• TASK STATEMENT
Which lines of the data below hold "computer"? Copy each of them.

• GIVEN DATA
Segment Open

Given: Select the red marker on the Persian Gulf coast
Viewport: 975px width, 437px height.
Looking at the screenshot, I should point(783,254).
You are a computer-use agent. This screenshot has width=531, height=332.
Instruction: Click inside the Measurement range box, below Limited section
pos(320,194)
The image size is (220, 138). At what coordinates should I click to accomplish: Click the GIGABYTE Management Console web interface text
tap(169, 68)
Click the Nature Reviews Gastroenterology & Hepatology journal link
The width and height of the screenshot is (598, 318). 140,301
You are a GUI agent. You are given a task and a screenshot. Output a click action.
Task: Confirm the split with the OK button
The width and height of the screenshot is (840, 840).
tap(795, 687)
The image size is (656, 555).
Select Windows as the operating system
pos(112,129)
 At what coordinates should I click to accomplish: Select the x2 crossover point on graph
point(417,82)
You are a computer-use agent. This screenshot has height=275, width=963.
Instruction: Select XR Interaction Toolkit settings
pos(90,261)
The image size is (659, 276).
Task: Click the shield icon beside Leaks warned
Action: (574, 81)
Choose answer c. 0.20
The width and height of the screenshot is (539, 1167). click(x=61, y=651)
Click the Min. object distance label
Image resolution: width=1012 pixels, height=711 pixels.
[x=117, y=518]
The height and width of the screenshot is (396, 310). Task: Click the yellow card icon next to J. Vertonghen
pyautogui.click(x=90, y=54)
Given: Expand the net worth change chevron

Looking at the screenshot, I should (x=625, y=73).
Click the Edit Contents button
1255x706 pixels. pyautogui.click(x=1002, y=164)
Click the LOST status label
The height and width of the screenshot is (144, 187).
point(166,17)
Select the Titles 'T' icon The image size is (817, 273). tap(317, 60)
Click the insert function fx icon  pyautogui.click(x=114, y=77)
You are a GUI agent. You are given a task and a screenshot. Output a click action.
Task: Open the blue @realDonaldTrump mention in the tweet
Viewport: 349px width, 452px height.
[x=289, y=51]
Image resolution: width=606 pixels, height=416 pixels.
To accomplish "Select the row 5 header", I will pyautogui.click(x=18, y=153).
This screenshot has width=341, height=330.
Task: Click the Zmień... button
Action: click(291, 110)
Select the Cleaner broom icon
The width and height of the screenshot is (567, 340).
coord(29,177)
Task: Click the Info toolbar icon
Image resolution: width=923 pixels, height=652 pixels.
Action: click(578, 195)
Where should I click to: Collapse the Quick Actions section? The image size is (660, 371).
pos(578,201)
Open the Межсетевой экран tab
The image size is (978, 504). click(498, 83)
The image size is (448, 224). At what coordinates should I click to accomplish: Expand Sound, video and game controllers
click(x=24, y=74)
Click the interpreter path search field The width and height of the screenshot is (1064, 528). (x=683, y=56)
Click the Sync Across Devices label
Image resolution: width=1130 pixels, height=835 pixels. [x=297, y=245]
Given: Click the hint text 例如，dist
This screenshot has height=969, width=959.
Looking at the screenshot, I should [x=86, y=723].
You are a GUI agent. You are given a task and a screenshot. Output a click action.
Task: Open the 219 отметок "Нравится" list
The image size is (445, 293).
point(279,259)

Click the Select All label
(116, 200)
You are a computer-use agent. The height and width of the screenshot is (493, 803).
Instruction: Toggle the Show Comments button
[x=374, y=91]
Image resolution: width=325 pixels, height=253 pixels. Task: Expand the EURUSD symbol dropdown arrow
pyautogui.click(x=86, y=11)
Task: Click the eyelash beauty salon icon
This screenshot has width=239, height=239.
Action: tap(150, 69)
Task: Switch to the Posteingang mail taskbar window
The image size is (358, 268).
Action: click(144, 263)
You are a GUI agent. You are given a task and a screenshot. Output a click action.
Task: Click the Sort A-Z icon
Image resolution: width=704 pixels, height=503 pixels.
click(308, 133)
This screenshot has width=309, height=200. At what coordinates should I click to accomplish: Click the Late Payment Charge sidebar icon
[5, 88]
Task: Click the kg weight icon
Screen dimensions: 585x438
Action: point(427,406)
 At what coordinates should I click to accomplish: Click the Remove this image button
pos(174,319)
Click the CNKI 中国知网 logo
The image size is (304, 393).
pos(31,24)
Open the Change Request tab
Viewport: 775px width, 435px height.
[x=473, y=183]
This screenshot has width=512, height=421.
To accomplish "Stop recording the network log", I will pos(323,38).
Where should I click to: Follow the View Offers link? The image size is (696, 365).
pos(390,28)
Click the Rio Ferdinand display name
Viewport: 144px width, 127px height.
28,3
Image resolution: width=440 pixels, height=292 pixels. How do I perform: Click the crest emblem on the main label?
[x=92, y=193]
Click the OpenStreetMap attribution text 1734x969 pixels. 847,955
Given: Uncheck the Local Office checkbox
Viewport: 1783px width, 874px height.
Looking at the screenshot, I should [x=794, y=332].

Segment Closed

• ANSWER BOX
You are a computer-use agent. This screenshot has width=531, height=332.
You are a computer-use agent. This screenshot has height=275, width=963.
You are a computer-use agent. The height and width of the screenshot is (493, 803).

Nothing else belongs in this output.